◆ Exercise objective ◆
Transcribe the entire listing below exactly.
[Information shown Boundary: Start]
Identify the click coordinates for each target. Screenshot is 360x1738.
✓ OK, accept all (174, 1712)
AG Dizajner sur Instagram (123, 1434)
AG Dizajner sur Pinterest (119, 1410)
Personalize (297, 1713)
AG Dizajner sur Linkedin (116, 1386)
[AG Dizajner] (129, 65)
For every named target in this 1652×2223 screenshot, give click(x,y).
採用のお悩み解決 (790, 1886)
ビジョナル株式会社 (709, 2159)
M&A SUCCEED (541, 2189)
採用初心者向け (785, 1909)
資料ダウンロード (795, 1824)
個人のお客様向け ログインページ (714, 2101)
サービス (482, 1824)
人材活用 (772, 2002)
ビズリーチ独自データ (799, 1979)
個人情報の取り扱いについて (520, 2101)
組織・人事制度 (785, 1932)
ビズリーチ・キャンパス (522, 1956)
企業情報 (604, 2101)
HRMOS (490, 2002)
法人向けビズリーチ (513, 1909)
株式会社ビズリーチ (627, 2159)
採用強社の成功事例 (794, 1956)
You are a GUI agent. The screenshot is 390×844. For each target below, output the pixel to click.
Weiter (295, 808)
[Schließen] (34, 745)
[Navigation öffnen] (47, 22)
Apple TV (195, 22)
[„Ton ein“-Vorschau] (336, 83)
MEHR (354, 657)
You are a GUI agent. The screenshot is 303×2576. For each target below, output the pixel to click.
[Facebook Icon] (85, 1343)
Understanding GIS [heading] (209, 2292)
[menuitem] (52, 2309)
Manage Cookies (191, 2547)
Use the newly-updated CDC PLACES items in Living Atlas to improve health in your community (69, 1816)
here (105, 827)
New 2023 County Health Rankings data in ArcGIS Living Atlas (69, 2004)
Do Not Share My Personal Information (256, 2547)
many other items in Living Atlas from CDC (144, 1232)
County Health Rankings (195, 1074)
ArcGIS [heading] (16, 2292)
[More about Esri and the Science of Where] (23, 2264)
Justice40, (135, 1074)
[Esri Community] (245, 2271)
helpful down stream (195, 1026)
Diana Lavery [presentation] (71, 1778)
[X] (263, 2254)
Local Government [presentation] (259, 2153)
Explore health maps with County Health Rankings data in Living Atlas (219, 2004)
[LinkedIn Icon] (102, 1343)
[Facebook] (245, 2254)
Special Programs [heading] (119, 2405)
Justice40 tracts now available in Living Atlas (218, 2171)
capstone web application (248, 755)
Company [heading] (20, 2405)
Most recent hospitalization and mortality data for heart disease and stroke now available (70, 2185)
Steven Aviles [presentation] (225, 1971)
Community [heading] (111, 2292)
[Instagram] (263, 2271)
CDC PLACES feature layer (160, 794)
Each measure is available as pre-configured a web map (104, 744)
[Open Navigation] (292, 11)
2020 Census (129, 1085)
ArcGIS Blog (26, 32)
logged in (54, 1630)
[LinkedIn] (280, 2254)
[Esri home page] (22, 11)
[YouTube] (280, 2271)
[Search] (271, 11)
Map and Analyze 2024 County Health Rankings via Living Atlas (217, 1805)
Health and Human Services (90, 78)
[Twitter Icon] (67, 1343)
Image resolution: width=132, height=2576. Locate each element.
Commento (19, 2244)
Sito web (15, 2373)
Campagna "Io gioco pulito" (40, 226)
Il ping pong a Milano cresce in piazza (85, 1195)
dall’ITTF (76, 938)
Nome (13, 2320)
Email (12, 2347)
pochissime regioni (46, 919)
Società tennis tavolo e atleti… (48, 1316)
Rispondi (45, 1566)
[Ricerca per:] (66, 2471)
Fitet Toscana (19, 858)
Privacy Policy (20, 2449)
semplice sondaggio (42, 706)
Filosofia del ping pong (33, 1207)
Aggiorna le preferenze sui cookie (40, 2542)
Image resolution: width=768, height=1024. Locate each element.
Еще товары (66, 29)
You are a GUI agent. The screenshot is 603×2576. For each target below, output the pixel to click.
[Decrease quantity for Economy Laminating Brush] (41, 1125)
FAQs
[Information shown Boundary: End]
◆ Output of the task ◆
Identify the click coordinates for each target. Screenshot is 360x1738.
✓ OK, accept all (174, 1712)
AG Dizajner sur Instagram (123, 1434)
AG Dizajner sur Pinterest (119, 1410)
Personalize (297, 1713)
AG Dizajner sur Linkedin (116, 1386)
[AG Dizajner] (129, 65)
For every named target in this 1652×2223 screenshot, give click(x,y).
採用のお悩み解決 (790, 1886)
ビジョナル株式会社 (709, 2159)
M&A SUCCEED (541, 2189)
採用初心者向け (785, 1909)
資料ダウンロード (795, 1824)
個人のお客様向け ログインページ (714, 2101)
サービス (482, 1824)
人材活用 (772, 2002)
ビズリーチ独自データ (799, 1979)
個人情報の取り扱いについて (520, 2101)
組織・人事制度 (785, 1932)
ビズリーチ・キャンパス (522, 1956)
企業情報 (604, 2101)
HRMOS (490, 2002)
法人向けビズリーチ (513, 1909)
株式会社ビズリーチ (627, 2159)
採用強社の成功事例 (794, 1956)
You are a GUI agent. The screenshot is 390×844. For each target below, output the pixel to click.
Weiter (295, 808)
[Schließen] (34, 745)
[Navigation öffnen] (47, 22)
Apple TV (195, 22)
[„Ton ein“-Vorschau] (336, 83)
MEHR (354, 657)
You are a GUI agent. The screenshot is 303×2576. For each target below, output the pixel to click.
[Facebook Icon] (85, 1343)
Understanding GIS [heading] (209, 2292)
[menuitem] (52, 2309)
Manage Cookies (191, 2547)
Use the newly-updated CDC PLACES items in Living Atlas to improve health in your community (69, 1816)
here (105, 827)
New 2023 County Health Rankings data in ArcGIS Living Atlas (69, 2004)
Do Not Share My Personal Information (256, 2547)
many other items in Living Atlas from CDC (144, 1232)
County Health Rankings (195, 1074)
ArcGIS [heading] (16, 2292)
[More about Esri and the Science of Where] (23, 2264)
Justice40, (135, 1074)
[Esri Community] (245, 2271)
helpful down stream (195, 1026)
Diana Lavery [presentation] (71, 1778)
[X] (263, 2254)
Local Government [presentation] (259, 2153)
Explore health maps with County Health Rankings data in Living Atlas (219, 2004)
[LinkedIn Icon] (102, 1343)
[Facebook] (245, 2254)
Special Programs [heading] (119, 2405)
Justice40 tracts now available in Living Atlas (218, 2171)
capstone web application (248, 755)
Company [heading] (20, 2405)
Most recent hospitalization and mortality data for heart disease and stroke now available (70, 2185)
Steven Aviles [presentation] (225, 1971)
Community [heading] (111, 2292)
[Instagram] (263, 2271)
CDC PLACES feature layer (160, 794)
Each measure is available as pre-configured a web map (104, 744)
[Open Navigation] (292, 11)
2020 Census (129, 1085)
ArcGIS Blog (26, 32)
logged in (54, 1630)
[LinkedIn] (280, 2254)
[Esri home page] (22, 11)
[YouTube] (280, 2271)
[Search] (271, 11)
Map and Analyze 2024 County Health Rankings via Living Atlas (217, 1805)
Health and Human Services (90, 78)
[Twitter Icon] (67, 1343)
Image resolution: width=132, height=2576. Locate each element.
Commento (19, 2244)
Sito web (15, 2373)
Campagna "Io gioco pulito" (40, 226)
Il ping pong a Milano cresce in piazza (85, 1195)
dall’ITTF (76, 938)
Nome (13, 2320)
Email (12, 2347)
pochissime regioni (46, 919)
Società tennis tavolo e atleti… (48, 1316)
Rispondi (45, 1566)
[Ricerca per:] (66, 2471)
Fitet Toscana (19, 858)
Privacy Policy (20, 2449)
semplice sondaggio (42, 706)
Filosofia del ping pong (33, 1207)
Aggiorna le preferenze sui cookie (40, 2542)
Image resolution: width=768, height=1024. Locate each element.
Еще товары (66, 29)
You are a GUI agent. The screenshot is 603×2576. For each target below, output the pixel to click.
[Decrease quantity for Economy Laminating Brush] (41, 1125)
FAQs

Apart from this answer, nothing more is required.